RNA and DNA are hydrolyzed to form mononucleotides during the digestion of

1: nucleic acids.
2: protein.
3: fats.
4: carbohydrate.

A

1: nucleic acids

Ribonuclease and deoxyribonuclease from the pancreas hydrolyze RNA and DNA to form mononucleotides during the digestion of nucleic acids. During the final digestive process, nucleosides are cleaved into purines and pyrimidines and then absorbed by active transport.

References:
Colaizzo-Anas T. Nutrient Intake, Digestion, Absorption, and Excretion. In: Mueller CM, ed. The A.S.P.E.N. Adult Nutrition Support Core Curriculum, 2nd ed.
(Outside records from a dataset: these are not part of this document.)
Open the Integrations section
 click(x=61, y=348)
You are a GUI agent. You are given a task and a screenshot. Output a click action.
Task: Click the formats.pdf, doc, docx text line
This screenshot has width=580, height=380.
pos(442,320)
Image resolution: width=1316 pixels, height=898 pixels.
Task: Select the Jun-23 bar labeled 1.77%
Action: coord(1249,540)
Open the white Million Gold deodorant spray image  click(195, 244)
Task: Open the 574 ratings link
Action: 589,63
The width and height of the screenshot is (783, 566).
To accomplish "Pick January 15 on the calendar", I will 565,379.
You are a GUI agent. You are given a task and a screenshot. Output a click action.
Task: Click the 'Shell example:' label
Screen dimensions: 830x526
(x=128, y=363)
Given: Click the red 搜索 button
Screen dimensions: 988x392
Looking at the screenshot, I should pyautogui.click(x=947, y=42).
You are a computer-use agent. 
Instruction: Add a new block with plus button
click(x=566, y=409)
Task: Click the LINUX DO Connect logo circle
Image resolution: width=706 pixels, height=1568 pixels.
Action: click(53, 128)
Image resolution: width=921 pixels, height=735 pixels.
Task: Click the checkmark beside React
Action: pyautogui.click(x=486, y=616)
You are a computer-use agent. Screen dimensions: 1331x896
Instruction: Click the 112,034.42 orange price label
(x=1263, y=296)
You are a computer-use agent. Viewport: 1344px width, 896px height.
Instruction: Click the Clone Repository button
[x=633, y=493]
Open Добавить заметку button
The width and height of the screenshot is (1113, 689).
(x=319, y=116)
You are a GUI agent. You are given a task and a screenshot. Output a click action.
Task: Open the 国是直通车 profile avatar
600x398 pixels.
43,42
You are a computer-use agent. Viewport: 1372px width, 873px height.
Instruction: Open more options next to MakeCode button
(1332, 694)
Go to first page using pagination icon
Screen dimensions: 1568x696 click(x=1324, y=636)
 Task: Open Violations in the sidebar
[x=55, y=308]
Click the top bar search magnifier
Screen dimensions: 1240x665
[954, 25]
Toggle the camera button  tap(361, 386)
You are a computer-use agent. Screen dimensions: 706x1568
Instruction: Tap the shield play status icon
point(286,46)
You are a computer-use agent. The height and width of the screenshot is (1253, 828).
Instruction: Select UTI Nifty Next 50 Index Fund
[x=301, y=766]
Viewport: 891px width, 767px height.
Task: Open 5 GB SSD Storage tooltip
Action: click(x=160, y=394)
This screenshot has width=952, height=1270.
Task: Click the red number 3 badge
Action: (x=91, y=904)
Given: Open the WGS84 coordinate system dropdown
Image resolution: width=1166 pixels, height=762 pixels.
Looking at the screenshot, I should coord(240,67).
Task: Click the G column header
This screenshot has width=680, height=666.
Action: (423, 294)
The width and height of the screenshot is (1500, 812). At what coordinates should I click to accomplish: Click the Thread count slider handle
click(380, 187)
Silver Spring, MD: A.S.P.E.N.; 2012: 3-21

58
Q

Which of the following is a conditionally essential amino acid that is also a primary fuel source of enterocytes?

1: Tryptophan
2: Proline
3: Glutamine
4: Arginine

A

3: Glutamine

Glutamine is the most abundant amino acid in the body and a vital fuel for rapidly dividing cells, such as enterocytes, fibroblasts, reticuloendothelial cells and malignant cells. In some conditions, such as trauma, sepsis, and exercise, the body’s glutamine requirement exceeds the rate of synthesis leading to a decrease in plasma and intracellular glutamine. Decreased glutamine levels are associated with intestinal mucosa atrophy, impaired immune function, and decreased protein synthesis.

References:
Young L, Kearns L, Schoefel S, Clark N. Protein. In: Mueller CM, ed. The A.S.P.E.N. Adult Nutrition Support Core Curriculum, 2nd ed. Silver Spring, MD: A.S.P.E.N.; 2012: 83-97.

59
Q

A parenteral nutrition (PN) formulation contains 95 grams of protein. How many grams of nitrogen are in the PN formulation?

1: 15 grams
2: 75 grams
3: 95 grams
4: 105 grams

A

1: 15 grams

The average nitrogen content of protein was determined to be 16%. The total grams of protein divided by 6.25 will determine the nitrogen content of protein in a PN solution.

References:
Young L, Kearns L, Schoefel S, Clark N. Protein. In: Mueller CM, ed. The A.S.P.E.N. Adult Nutrition Support Core Curriculum, 2nd ed. Silver Spring, MD: A.S.P.E.N.; 2012: 83-97.

60
Q

The initial protein requirements for a critically ill trauma patient weighing 70 kg are

1: 55-70 grams.
2: 70-105 grams.
3: 105-140 grams.
4: 140-175 grams.

A

3: 105-140 grams

Because of the increased protein loss that is associated with critical illness, protein needs are elevated. The current recommendation for stressed trauma patients is that 20-25% of total nutrient intake be provided as protein. This equates to roughly 1.5-2g/kg/day. Exceptions include a recent study, which suggested that intensive care unit patients receiving continuous renal replacement therapy should receive 2-2.5 g/kg/day.

References:
Collier, Bryan R., Jill R. Cherry-Bukowiec, and Mary E. Mills. “Trauma, Surgery, and Burns.” The A.S.P.E.N. Adult Nutrition Support Core Curriculum. 2nd ed. Silver Spring: American Society for Parenteral and Enteral Nutrition, 2012. 392-411.